Osborn and his partner Reg White won gold in the Tornado class at the Montreal Games in 1976, indeed they were such overwhelming victors they breezed to the title with one of the seven scheduled races to spare.
And in a recent interview about his achievements and life on the water Osborn made the following observation about the sport: “It is a little bit like a chess match, it’s not about pure speed, it’s more to do with tactics.”
That was certainly not my experience a few days ago at Olton Mere Sailing Club when the only conclusion to be drawn from my maiden race was that it is all about speed. Or lack of it.
Tactics are mere nicety to the necessity of knots. When you don’t have the latter, you can be a genius at the former but stationary is rarely the best strategy when there’s a finishing line to be reached.
Which, I am sad to report, is how I felt for long periods in the RS Vision, a double-handed dinghy which, because of its stability, is recommended as a training boat.
At this point I should reveal that I am not a complete novice. I have sailed Lasers, Wanderers, Wayfarers and yes, even Visions, quite extensively in the Lake District.
Even if my knot-tying would shame a one-handed boy scout and my grasp of sailing’s lexicon is only tentative, I can at least rig a boat, take it out on the water and return it whence it came. Sometimes without capsizing.
However, what became clear to me is just as there is a difference between knowing how to operate a car and actually driving it on a road, the same can be said for sailing in marine traffic.

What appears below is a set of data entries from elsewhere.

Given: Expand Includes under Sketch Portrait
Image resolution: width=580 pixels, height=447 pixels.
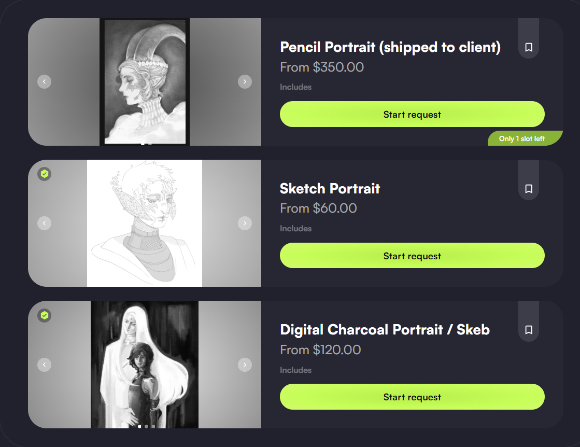Looking at the screenshot, I should click(x=296, y=229).
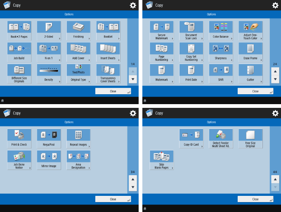Expand the Job Done Notice settings
The height and width of the screenshot is (212, 281).
tap(19, 160)
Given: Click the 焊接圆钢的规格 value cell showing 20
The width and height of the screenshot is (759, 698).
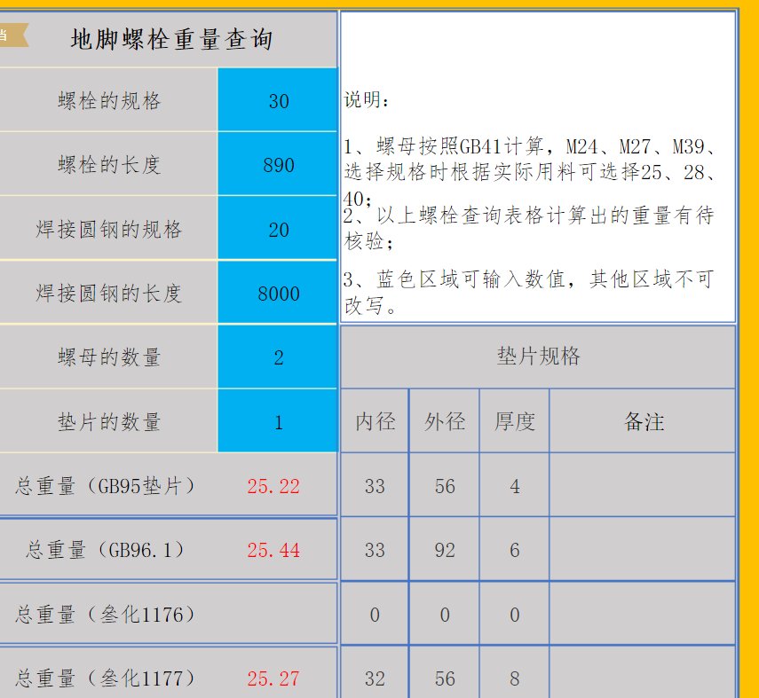Looking at the screenshot, I should (x=277, y=229).
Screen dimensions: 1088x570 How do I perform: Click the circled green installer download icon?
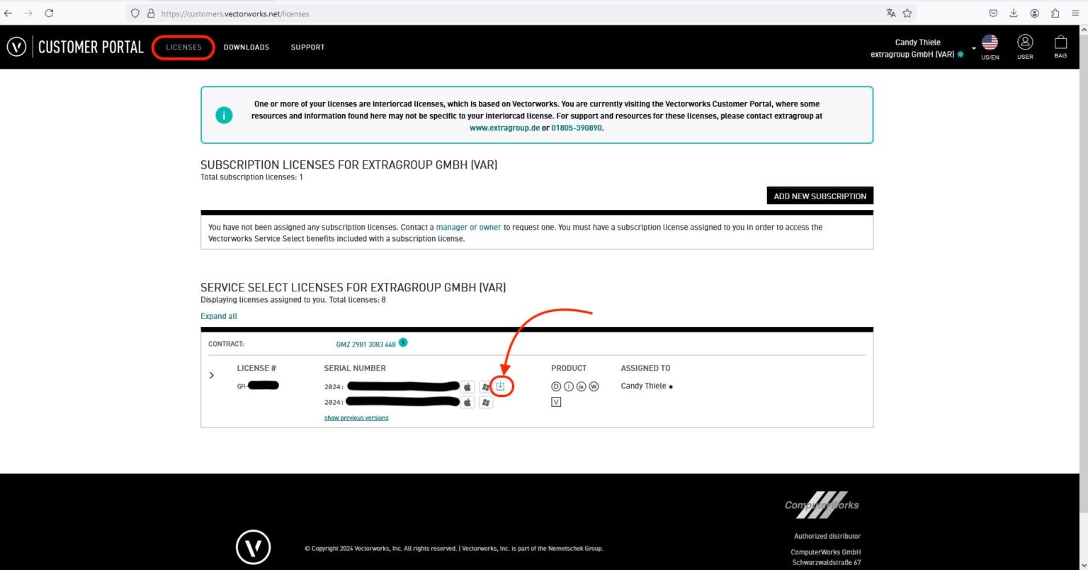click(x=501, y=386)
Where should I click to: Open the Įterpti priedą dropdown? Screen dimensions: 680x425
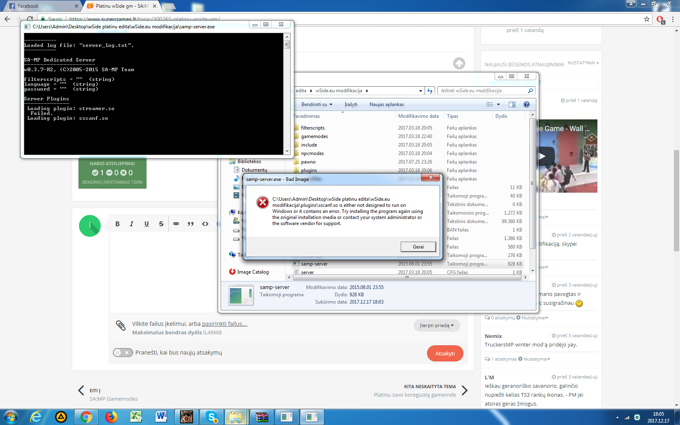(x=436, y=325)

And it didn’t take me long to work that out, about ten seconds in fact as the race started and I had positioned myself and my forbearing host, Dave Humphrey, right at the back of around a dozen rivals.
No matter, I thought, we’ll soon catch that lot – until they slid around the first buoy, and the second. Indeed had Olton Mere not been so compact, the locals refer to it as ‘our little puddle’, I would surely have lost sight of them in a matter of minutes. The problem? Obviously speed, explained by my complete inability to read the wind direction.